HISTORY OF Field HOCKEY – Page 2 of 2

Bring In The Ladies:


Women were kept from playing the earlier rough version of Field Hockey. In the 1880s, women’s hockey was restricted to schools and universities in Britain. In 1887, the first Ladies Hockey Club was founded in Molesey, England. The Irish Ladies Hockey Union, set up in 1894, was the first national association. Although the Hockey Association that was progressing for the men’s version of the game looked down upon these feminine attempts, it did not stop the 1927 formation of the International Federation of Women’s Hockey Associations (IFWHA).

Some non-competitive tournaments were held by the IFWHA itself and the popularity of the game spread across Europe. It eventually gained popularity in America through Constance Applebee, a physical education instructor from England.  Ms. Applebee had visited Harvard University of Massachusetts in 1901 to attend a seminar. By the 1920s, a good number of colleges and clubs were playing women’s Field Hockey in America. In fact, women’s hockey was played in the USA before men’s hockey made its appearance!

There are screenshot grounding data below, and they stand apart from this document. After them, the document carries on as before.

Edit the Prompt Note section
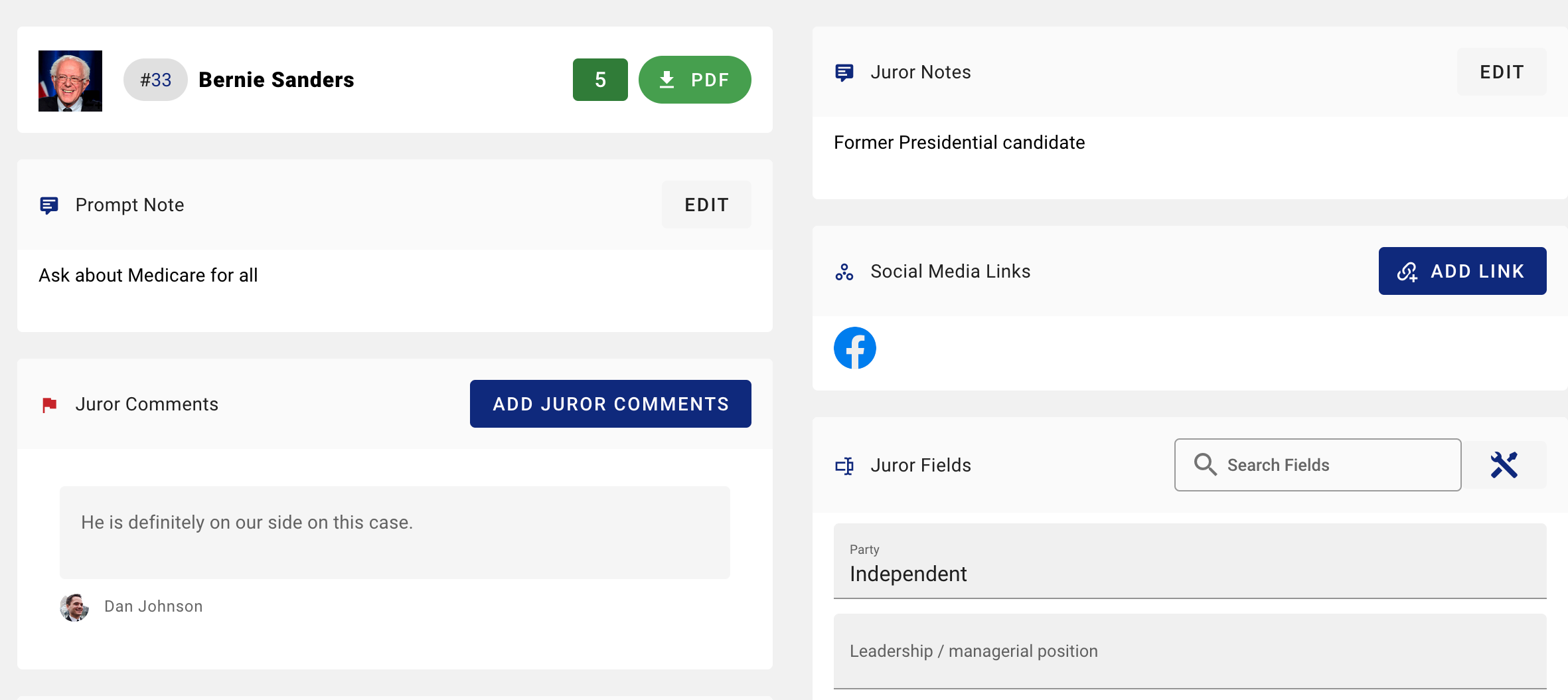Screen dimensions: 1568x700 tap(706, 205)
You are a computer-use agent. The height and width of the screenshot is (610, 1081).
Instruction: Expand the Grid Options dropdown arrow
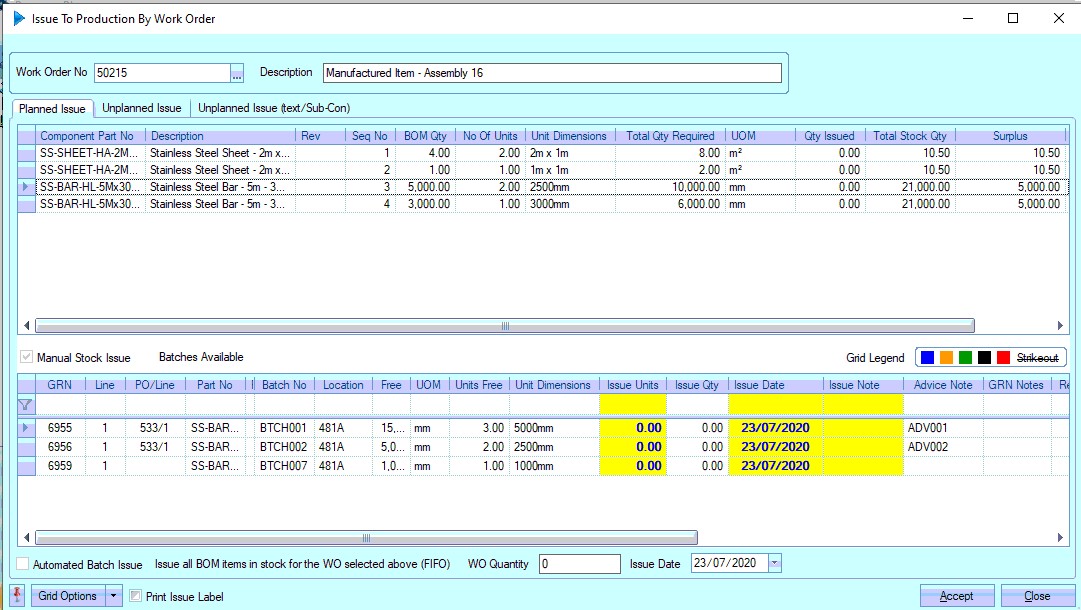[113, 596]
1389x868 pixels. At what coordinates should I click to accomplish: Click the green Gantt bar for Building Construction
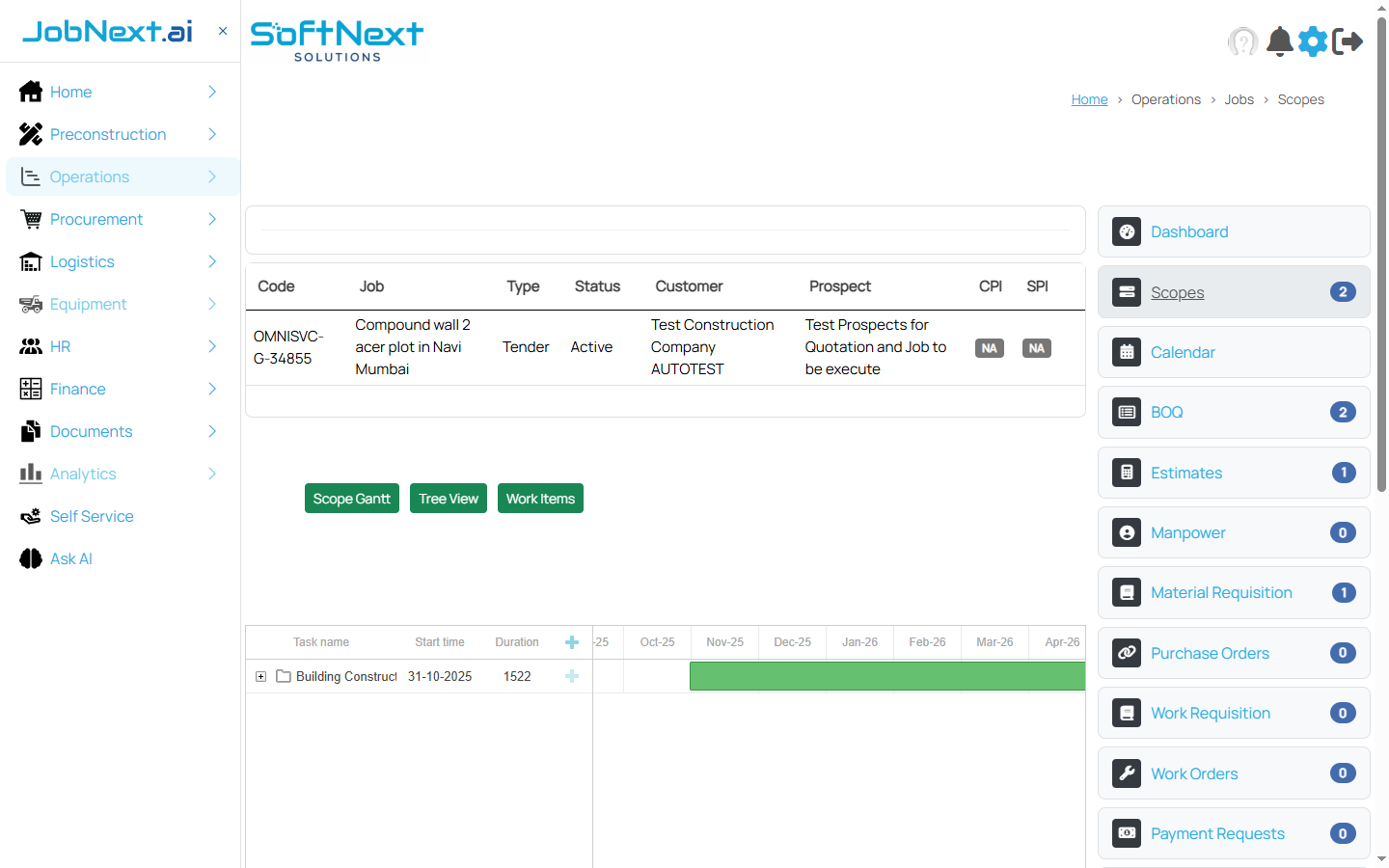pos(887,676)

Around 22 countries in continental Europe had women playing as sections of their men’s associations under the IHF, while the IFWHA had 36 member associations. IHF held women’s hockey competitions for the first time in 1974 and the first Women’s World Championship in 1975 in Edinburgh, Scotland. These two groups started work on joining as one officiating body. This effort brought results with women’s hockey entering the 1980 Olympic Games in Moscow and the merger of the two organizations in 1982 calling themselves the International Hockey Federation..

Safety and Faster Ground:


Synthetic grass turf was the rage at the start of the 1970s. The 1976 Olympic Games at Montreal introduced this surface for Field Hockey. It was an instant hit and became the international standard because its flatness allowed higher speeds, though local levels of the game still use grass fields where the turf is not feasible due to its high cost. There are theories that indicate that skill is lost on the turf, though new tactics have come about with this major change to the way the game is played professionally. For example, the Indian Dribble involves the ball being quickly pushed from side to side, turning the hockey stick each time; the Indian and Pakistani teams introduced this technique in the 1956 Olympics.

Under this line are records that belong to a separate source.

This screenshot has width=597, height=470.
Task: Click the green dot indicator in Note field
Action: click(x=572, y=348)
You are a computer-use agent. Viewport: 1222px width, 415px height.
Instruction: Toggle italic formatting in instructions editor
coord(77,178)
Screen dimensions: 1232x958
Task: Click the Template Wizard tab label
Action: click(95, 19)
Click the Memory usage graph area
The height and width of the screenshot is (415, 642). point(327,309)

The stick later got a bent head and became wider and shorter since the ball did not need as much force as on the grass fields used earlier. The backhand stroke became the norm for evasive moves. The new shape of the stick’s head allowed the player to trap the ball, especially at penalty corners. Manufacturers began experimenting with stronger and more durable materials such as kevlar, carbon fiber and fiberglass for the traditionally wooden core. Aluminum formed a good alternative core material, but was not safe when broken. In today’s times, wooden sticks are almost obsolete.

  • The Hockey World Cup and
  • Hockey Champions Trophy

In 1969, Pakistan’s Nur Khan proposed the concept of a Hockey World Cup to the International Hockey Federation. Competition started in 1971 and is held every four years in-between the Summer Olympics. The Hockey World Cup is hosted in different countries who participate in the event. Countries who have dominated this event include: Pakistan, Netherlands Germany and Australia.

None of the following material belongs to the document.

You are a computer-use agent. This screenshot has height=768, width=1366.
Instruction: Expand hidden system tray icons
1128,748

img_fieldHockey5Founded by the same individual as the World Cup, The Hockey Champions Trophy is now held every year. Since 1978, the Hockey Champions Trophy has had a rotated host. Sponsored as well by the International Hockey Federation this event features six teams who qualify for the tournament. Those six teams include the host nation, defending champion, the world champion and the next highest ranked teams from either the Olympics or World Cup (whichever was most recent). The same nations that have dominated the Hockey World Cup are those who have dominated the Hockey Champions Trophy play.